Extract provided:
☆ ☆ ☆

Emerging and Reemerging Aedes-Transmitted Arbovirus Infections in the Region of the Americas

Implications for Health Policy

Marcos A. Espinal, MD, DrPH; Jon K. Andrus, MD; Barbara Jauregui, MD, MSc; Stephen Hull Waterman, MD, MPH; David Michael Morens, MD; Jose Ignacio Santos, MD, MSc; Olaf Horstick, PhD (DrMed), FFPH, MPH, MSc, MBBS; Lorraine Ayana Francis, DrPH, MHA; Daniel Olson, MD


Am J Public Health. 2019;109(3):387-392. 

In This Article


Currently, the inconsistent and inadequate surveillance in the region along with the lack of laboratory serologic testing that can consistently differentiate between closely related flaviviruses poses substantial challenges to respond adequately to these diseases.[21]

Limitations of Existing Systems and Rationale

Existing arbovirus surveillance systems have several limitations, including problems intrinsic to passive surveillance, lack of organizational structure and integration within existing systems, and inadequate laboratory capacity.

Triggered by syndromic fever and rash reporting, most countries in the Americas collect clinical and laboratory data for arboviral diseases through voluntary passive case reporting within health care systems. Most national laboratories have access to serologic and molecular diagnostic testing for existing arboviral pathogens, but fewer laboratories have sequencing and genotyping capability for identifying novel emerging pathogens, genotypes, and outbreaks. Regional laboratory networks exist to facilitate logistical support, technical expertise, and data sharing such as PAHO's Arbovirus Diagnosis Laboratories Network of the Americas.[22]

Data analysis, reporting, and data sharing systems also vary. Although many countries require mandatory reporting of all arboviral diseases, case reporting is often not performed, especially within the private sector. Many countries publish routine case counts of suspected and confirmed arboviral disease cases, though the quality and timeliness of reporting varies. The PAHO Health Information Platform for the Americas is a real-time, voluntary, electronic reporting system that facilitates rapid reporting of data in the region.[23]

Existing surveillance systems, including syndromic, laboratory-based, and other (e.g., postmortem, clinician-based, event-based) systems are often not integrated, which limits their ability to link relevant data and leverage existing resources. Given limited resources, surveillance systems may place a large focus on current arboviral diseases and not dedicate sufficient resources to identify new or emerging arboviral pathogens.

Cross-reactivity of serologic testing between flaviviruses (particularly DENV and ZIKV) makes interpretation difficult. Numerous rapid diagnostic tests of varying quality make laboratory interpretation difficult, especially in the context of changing arboviral epidemiology. Inadequate attention to logistics of sample transport and subsequent testing leads to delays in the availability and reporting of results. Many laboratories do not perform postmortem testing. These limitations in the performance of existing laboratory systems became even more evident during the introduction of new pathogens in the region such as ZIKV.

☆ ☆ ☆

Recorded data:
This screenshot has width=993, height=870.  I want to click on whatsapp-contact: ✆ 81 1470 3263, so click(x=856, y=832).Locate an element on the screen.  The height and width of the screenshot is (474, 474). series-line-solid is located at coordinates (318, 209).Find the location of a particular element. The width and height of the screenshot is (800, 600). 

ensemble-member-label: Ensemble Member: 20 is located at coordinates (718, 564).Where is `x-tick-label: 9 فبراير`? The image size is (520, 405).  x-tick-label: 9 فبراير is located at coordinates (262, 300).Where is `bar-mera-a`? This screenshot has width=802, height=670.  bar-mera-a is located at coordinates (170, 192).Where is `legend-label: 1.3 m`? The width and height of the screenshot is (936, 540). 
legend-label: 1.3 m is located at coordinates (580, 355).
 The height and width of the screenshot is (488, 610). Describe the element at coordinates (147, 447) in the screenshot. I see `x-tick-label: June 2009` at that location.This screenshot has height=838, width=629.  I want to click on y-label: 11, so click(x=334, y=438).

☆ ☆ ☆

Exercise instructions:
1. According to the arbovirus surveillance article, which two flaviviruses are especially prone to cross-reactivity in serologic testing?
2. Print the passage of the arbovirus surveillance article from "Marcos A. Espinal, MD, DrPH;" up to and including "J Public Health. 2019;109(3):387-392.".

Answers to each task:
1. DENV and ZIKV

2.
Marcos A. Espinal, MD, DrPH; Jon K. Andrus, MD; Barbara Jauregui, MD, MSc; Stephen Hull Waterman, MD, MPH; David Michael Morens, MD; Jose Ignacio Santos, MD, MSc; Olaf Horstick, PhD (DrMed), FFPH, MPH, MSc, MBBS; Lorraine Ayana Francis, DrPH, MHA; Daniel Olson, MD


Am J Public Health. 2019;109(3):387-392.